And like all the advice that actually works, it’s brutally hard to execute.
Why is cutting the crap so difficult? Because the crap doesn’t look like crap when you wrote it. It looks like nuance. It looks like thoroughness. It looks like you, being thoughtful and comprehensive.
It’s not. It’s in the way.
The mind meld
You already know you should write to one person, right?
Unless you’re the Pope, and the verb pontificate was literally coined for your office, you’re not addressing the masses. You’re talking to one reader at a time, even if ten thousand people eventually read your work.
(Go ahead and picture crowds huddled around a monitor, toasting your new post. It’s a nice image. It has never happened.)
To reach that single reader, you need to organize your thoughts before sending them across the void from your mind to theirs. Writing forces this. Determining your message, ordering its presentation, and refining it until it’s clear, that’s the journey.
Aim your pen
Your writing needs a destination. The goal determines the path.
Want to persuade? Establish authority, provide proof, weave it into a compelling story. Use the one-two punch of logic and emotion.
Want to instruct? Even learners need convincing that your instruction is worth their time. Persuasion and teaching are dance partners, not strangers.

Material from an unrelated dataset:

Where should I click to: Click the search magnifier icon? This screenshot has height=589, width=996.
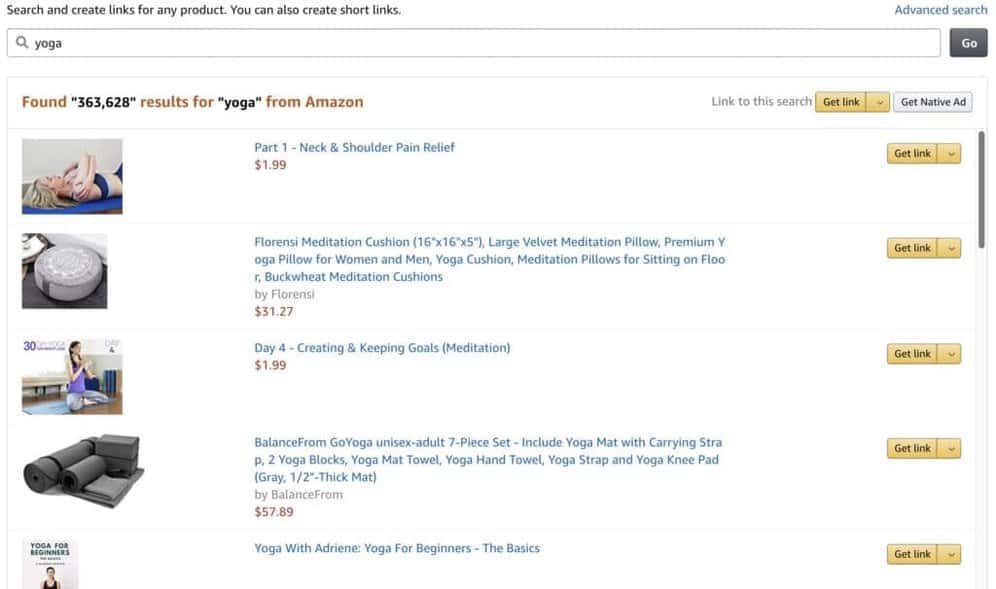22,43
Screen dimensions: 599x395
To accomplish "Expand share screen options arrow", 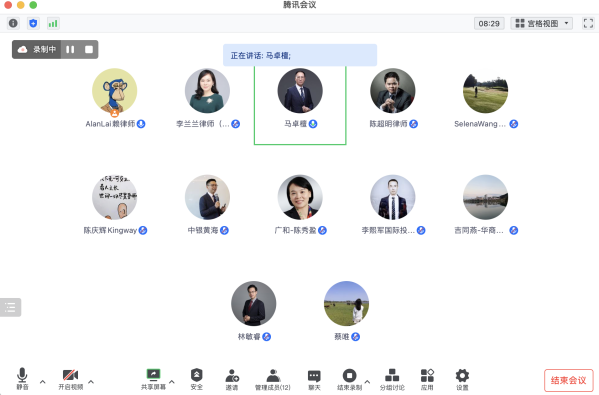I will [x=172, y=382].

Want to discover? The research required to produce clear writing will expand your own knowledge. The Latin proverb got it right: “By teaching you will understand.”
Want to seduce? That’s not a dirty word in writing, it means drawing someone in so completely they forget they’re reading.
Most writing tries to do all of these at once and succeeds at none. Pick a primary aim. Let the others support it.
Now comes the real work
I call this The Subtraction Principle: the quality of your writing is not determined by what you put in, but by what you have the courage to take out.
Every piece of writing starts with excess, extra words, fuzzy logic, tangents that felt important in the moment. That’s fine. Write it all down. Get it out of your head.
Then become a surgeon.
Remove unclear phrases. Cut ambiguous constructions. Simplify the complex. Every word must justify its existence by adding meaning and moving your reader closer to the point.
Using more words doesn’t make your writing better. It makes your writing longer. Those are not the same thing.
Safire called this “the secret way” to bring order to your writing. But it’s not a secret anymore, you just read it. The question is whether you’ll actually do it.
Your move
Before you publish your next piece, cut 10% of the words. Not randomly, surgically. Remove the sentence that says the same thing as the one before it. Delete the adjective that doesn’t change the meaning. Axe the paragraph that wanders.
Read what remains. If it’s weaker, add something back. But it won’t be weaker. It never is.